この記事では、そんな「Blue」の物語の全容と、私が感じ取った作品の魅力について、詳しくお話ししていきたいと思います。彼の心の軌跡を追いながら、この物語が私たちに何を語りかけてくるのか、一緒に考えていきませんか。物語の結末まで触れていますので、まだお読みでない方は、その点をご留意いただければ幸いです。
そして、私がこの作品から受け取った深い感動や、考えさせられた点についても、余すところなくお伝えできればと思っています。単なる物語の紹介に留まらず、一読者としての熱い思いを込めて綴りますので、どうぞ最後までお付き合いください。
「Blue」のあらすじ(ネタバレあり)
物語は、高校三年生の朝倉真砂が主人公です。彼はトランスジェンダーであり、男子として生まれましたが、高校では女子生徒「真砂」として生活し、演劇部に所属しています。文化祭で上演する「人魚姫」では、主役の人魚姫ミアを演じることになりました。脚本は、部長の宇内瑠美が片想いする同級生、滝上ひかりが担当。ひかりの書く脚本は、ミアの心情や王子、王女への想いを深く掘り下げ、「人魚には魂がなく、人間に愛されることで魂を得る」というテーマが浮かび上がります。稽古を通して、真砂はミアの役に深く共鳴していきます。
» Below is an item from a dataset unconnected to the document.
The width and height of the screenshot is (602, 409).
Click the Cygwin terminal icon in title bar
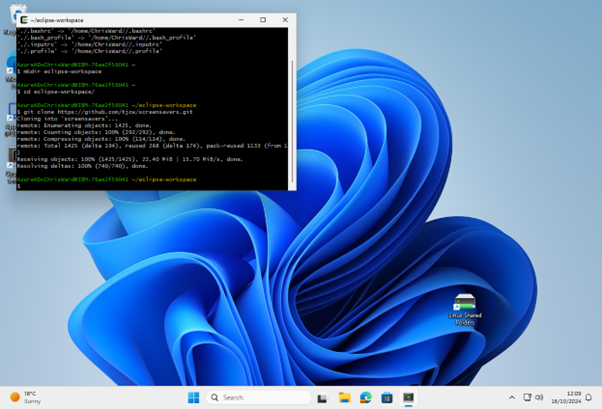click(x=22, y=20)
真砂の過去にも焦点が当てられます。中学時代は男子サッカー部に所属していましたが、自身の性への違和感は常にありました。高校進学を機に、女子として生きることを決意。両親の理解も得て、「正雄」から「真砂」へと名前も変えました。演劇部では、その中性的な魅力から女性役を多くこなし、充実した日々を送っていました。しかし、高校卒業から三年後、演劇部の仲間たちとの再会の場で、皆の前に現れたのは、男性「眞青」としての彼でした。母校の演劇部が「人魚姫」を再演するという話が持ち上がりますが、眞青は今の自分ではミアを演じられないと告げます。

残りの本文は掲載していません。